#### TRECHO SELECIONADO ####

Pausa: felicidade é política
Alguém já se deu conta de outras pessoas lhe flagrar sorrindo sozinho, durante uma experiência poética, sem qualquer aparente motivo para isso? Ou em estado de espanto? Isso tem nome: liberdade.
Antes de entrar em uma sala de espetáculo, procuro um café ou um lugar agradável para tomar um copo de vinho. Esse é um ritual que nem sempre consigo realizar, mas sigo esforçado em mantê-lo. Por vezes, o dia me supera. Mas, quando o faço, após a bebida chegar, levo-me pelo instante a outra qualidade de apreciação e das sensações. É quando, também de forma constante, acabo por pegar um caderno e uma caneta e me entrego a alguma ideia, reflexão, rascunho de uma proposta, uma vontade de pensar ou de criar, seja sobre o que for. Preciso desse tempo. Da pausa. Mesmo que por vinte, trinta minutos. E ela sempre se comprova eficiente.
Escrever em um café é escrever em convivência, em ação. Parte das ideias são minhas, outras são provocadas por falas desconexas de alguém, por um gesto que me surpreende com seus motivos desconhecidos, por cenas que se abrem e parecem fazer com que todo o resto esteja ali apenas para acontecer exatamente como acontece. Escrevo, e isso é mesmo comum, com pessoas ao lado, muitas vezes se esforçando para ler. Há algumas semanas, na espera de uma peça, no canto do saguão do teatro, um homem me interrompeu para dizer que minha letra e organização no caderno eram incríveis e tinham certa beleza. Agradeci, e voltei ao caderno.

#### DADOS FORNECIDOS ####

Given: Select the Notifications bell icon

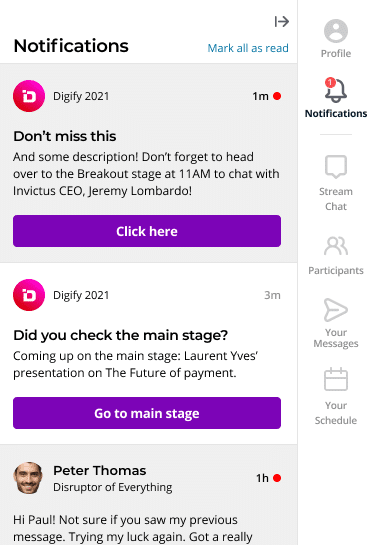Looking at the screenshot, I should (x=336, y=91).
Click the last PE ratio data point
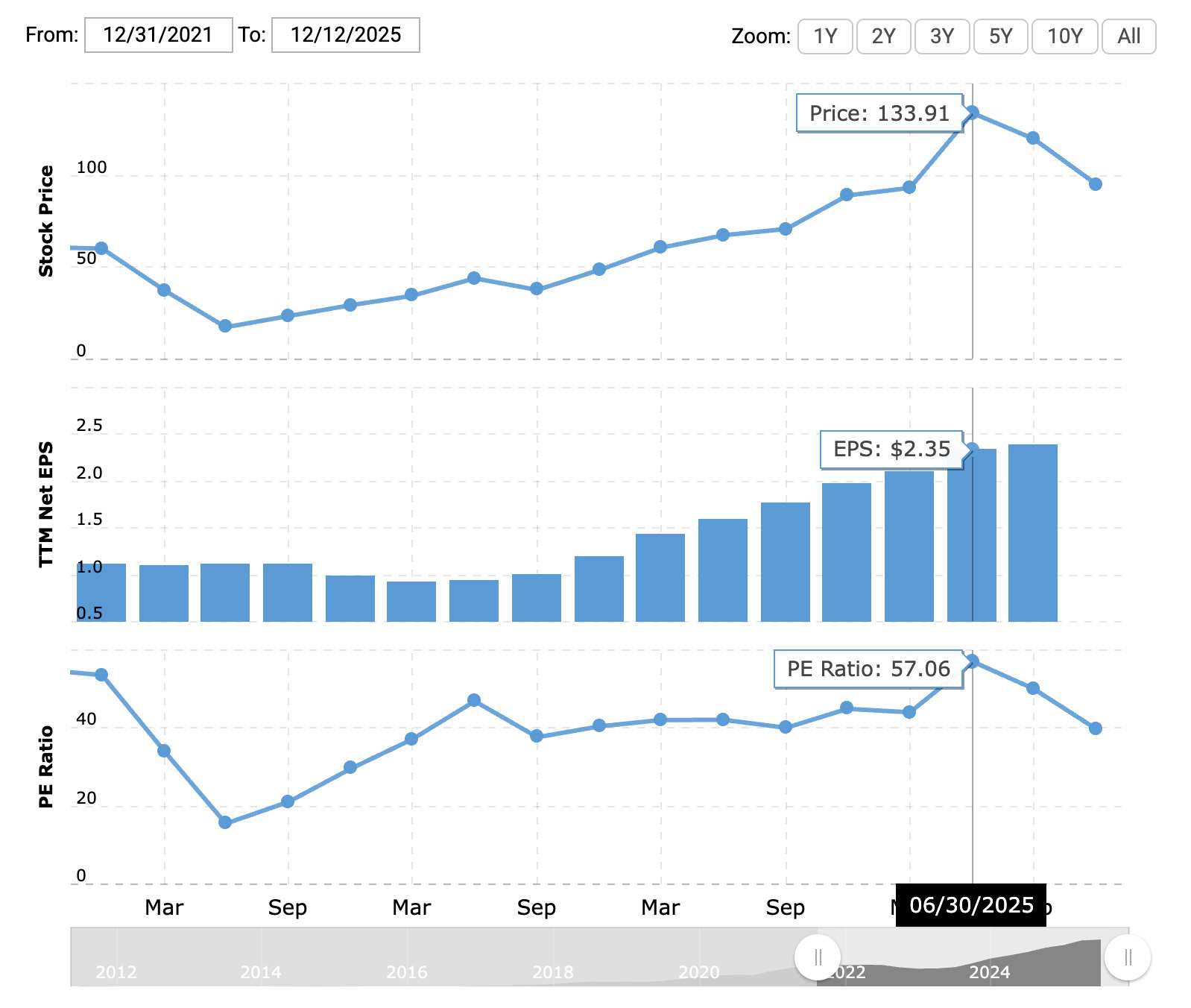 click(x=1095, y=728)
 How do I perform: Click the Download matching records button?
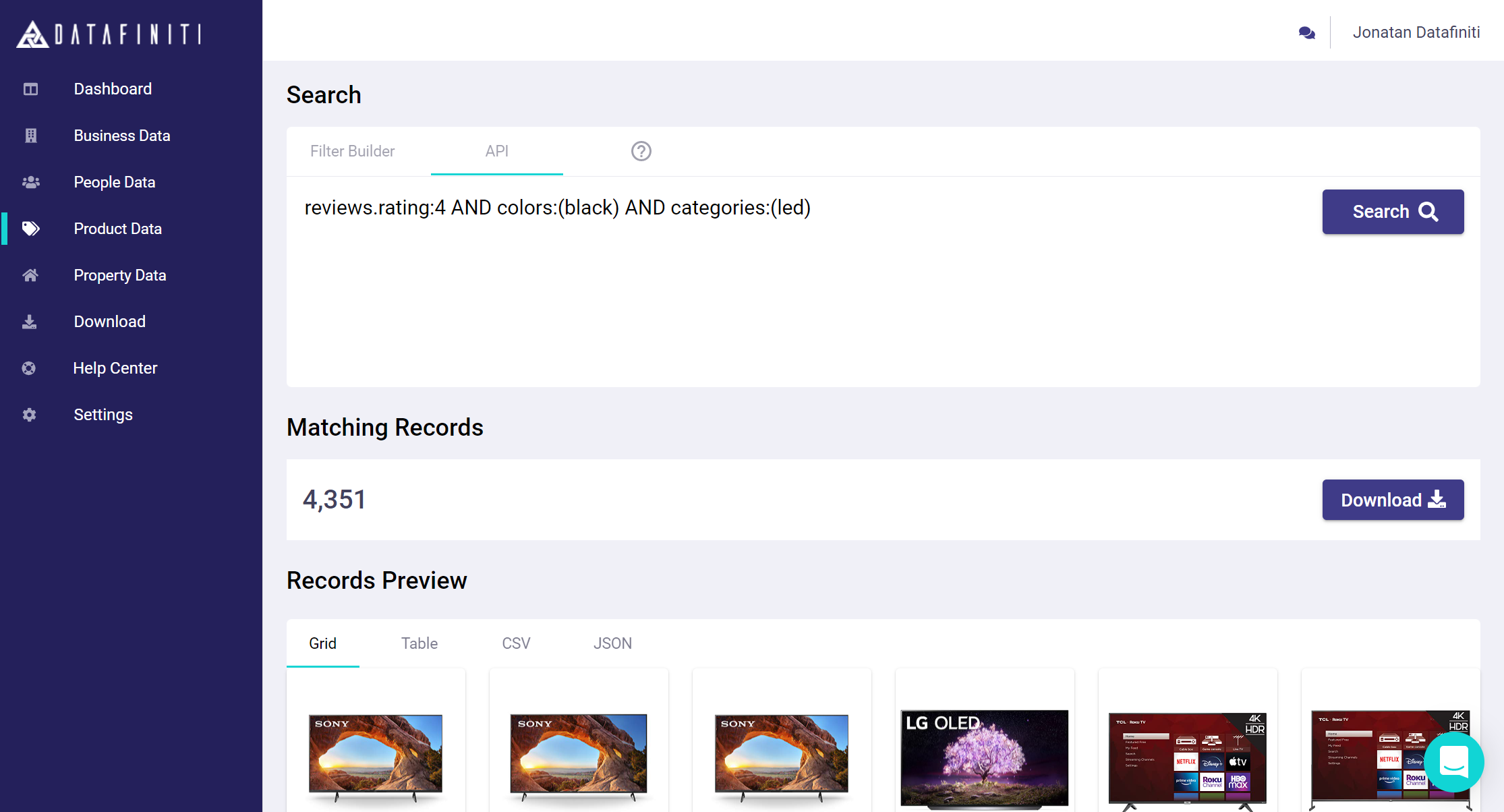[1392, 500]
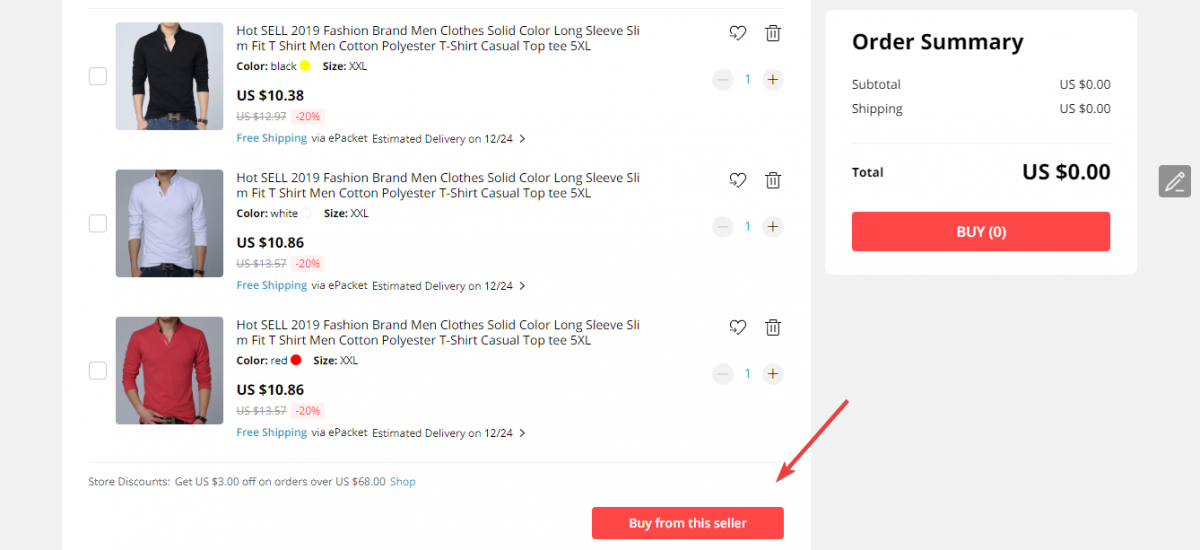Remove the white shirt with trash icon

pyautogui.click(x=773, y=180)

####

▸ TAREFAS
(a) Traduza para o inglês a frase "Escrever em um café é escrever em convivência, em ação.", do texto sobre a pausa.
(b) Dê a continuação do texto sobre a pausa a partir do ponto em que ele termina.
Esses dados vêm de uma fonte diferente da do texto sobre a pausa.

▸ RESPOSTAS DOS EXERCÍCIOS
(a) Writing in a café is writing in company, in action.

(b)
Por um instante, pensei: o que o deixou tão curioso no fato de alguém escrever, ali, silenciosamente, que o levou a abandonar o mundo virtual? Por alguns segundos, houve uma espécie de encantamento inesperado de sua atenção, e ele não apenas o aceitou surgir, como precisou compartilhá-lo para realizar sua manifestação.
No entanto, os cafés e os espaços para convivência reais somem. Os espaços culturais, que não os possuem, são muitos. Ou foram transformados em ambientes não ocasionais, não transitáveis e não livremente públicos. Essa condição mercantil de exploração do lucro de todos os recantos de um espaço cultural (afinal, um café tem seus gastos), ao ser terceirizado (pois as salas não possuem recursos próprios para mantê-los), normalizou a ausência.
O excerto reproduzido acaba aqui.